Fig.10 is a perspective view of a first partition plate of the emergency opening structure for the revolving door according to an embodiment of the present invention.

DETAILED DESCRIPTION OF THE EMBODIMENTS

In order to make the objectives, technical solutions and advantages of the present invention clearer, the present invention will be further described in detail below through embodiments and in conjunction with the accompanying drawings. It should be understood that the specific embodiments described herein are only used to explain the present invention, but not to limit the present invention.

Terms used herein, such as "first", "second", etc., are only used to distinguish between the described objects and do not have any order or technical meaning. The "connection" and "coupling" mentioned in the present invention, unless otherwise specified, include both direct and indirect connections/couplings. In the description of the present invention, it should be understood that regarding the orientation or positional relationship indicated by the terms "upper", "lower", "front", "rear", "left", "right", "vertical", "horizontal", "top", "bottom", "inner", "outer", "clockwise", "counterclockwise", etc. is based on the orientation or positional relationship shown in the drawings, and is only for the convenience of describing the present invention and simplifying the description, rather than indicating or implying that the indicated device or element must have a particular orientation or be constructed and operated in the particular orientation, and therefore should not be construed as limiting the invention.

In the present invention, unless otherwise expressly specified and limited, a first feature "above" or "under" a second feature may refer to the first and second features being in direct contact with each other, or the first and second features being in contact indirectly through an intermediate media. Also, the first feature being "above", "over" and "on" the second feature may mean that the first feature is directly above or obliquely above the second feature, or simply means that the first feature is arranged at a level higher than that of the second feature. The first feature being "below", "beneath" and "under" the second feature may mean that the first feature is directly below or obliquely below the second feature, or simply means that the first feature is arranged at a specific height lower than that of the second feature.

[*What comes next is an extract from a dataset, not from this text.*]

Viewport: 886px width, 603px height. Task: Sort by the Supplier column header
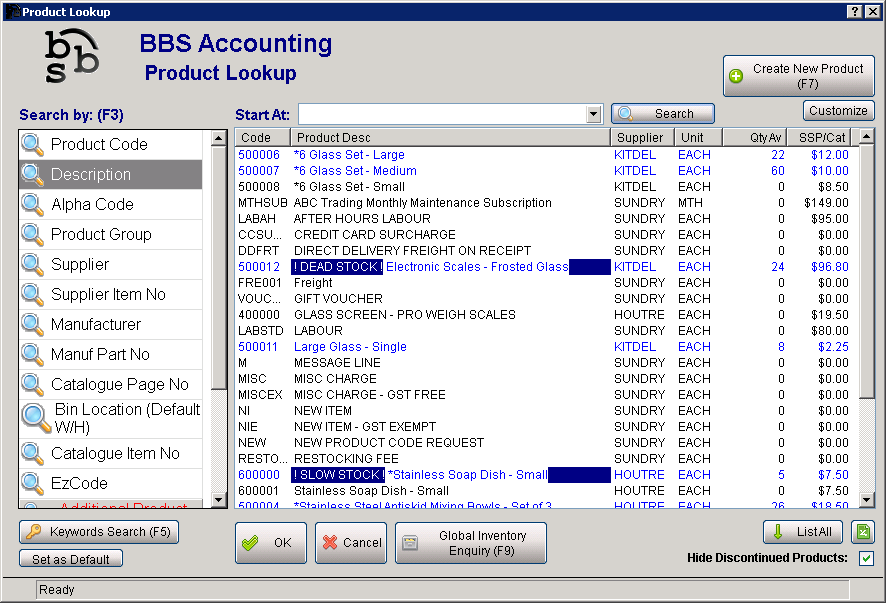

First, the basic structure of the revolving door assembly 1000 according to the embodiment of the present invention will be described in detail below with reference to Figs. 1 and 2.

As shown in Figs. 1 and 2, the revolving door assembly 1000 according to an embodiment of the present invention includes a generally cylindrical mounting frame (not shown), a drive mechanism 500 (e.g., a driving shaft 510 and a motor (not shown) that drives the driving shaft to rotate), at least two door assemblies 200 connected to the driving shaft, and an emergency opening structure 100 which will be described in detail below. The emergency opening structure 100 is disposed on the door assembly 200, more specifically, disposed on the top of the door assembly 200 and fixedly connected with the door assembly 200 for connecting the door assembly 200 with the drive mechanism 500. The number of door assemblies 200 may be in the range of two to eight.

The drive mechanism 500 includes the motor and the driving shaft 510 having a connecting flange 520 at its top end. The connecting flange 520 is connected with the door assembly 200 by means of connecting pins 530, so that when the motor drives the driving shaft 510 to rotate, the door assembly 200 rotates synchronously along with the driving shaft 510. In the embodiment as shown in Fig. 1, the connecting flange 520 includes a flange body 522 and a flange surrounding the flange body 522. The flange body 522 is fixedly connected with the driving shaft 510, and six connecting holes 521 are arranged along the circumferential direction of the flange, wherein each connecting hole 521 is installed with a fixed connecting pin 530 therein. In this embodiment, each door assembly 200 is connected to the driving shaft 510 through two connecting pins 530. More specifically, each door assembly 200 is connected with the driving shaft 510 of the drive mechanism 500 through two connection pins 530 and the emergency opening structure 100.

In the present embodiment, in the normal driving mode, two connecting pins 530 are both drivably connected with the emergency opening structure 100, that is, each connecting pin 530 applies a thrust force to the emergency opening structure 100, thereby applying a rotational torque to the door assembly 200 connecting with the emergency opening structure 100, to drive the door assembly 200 to rotate.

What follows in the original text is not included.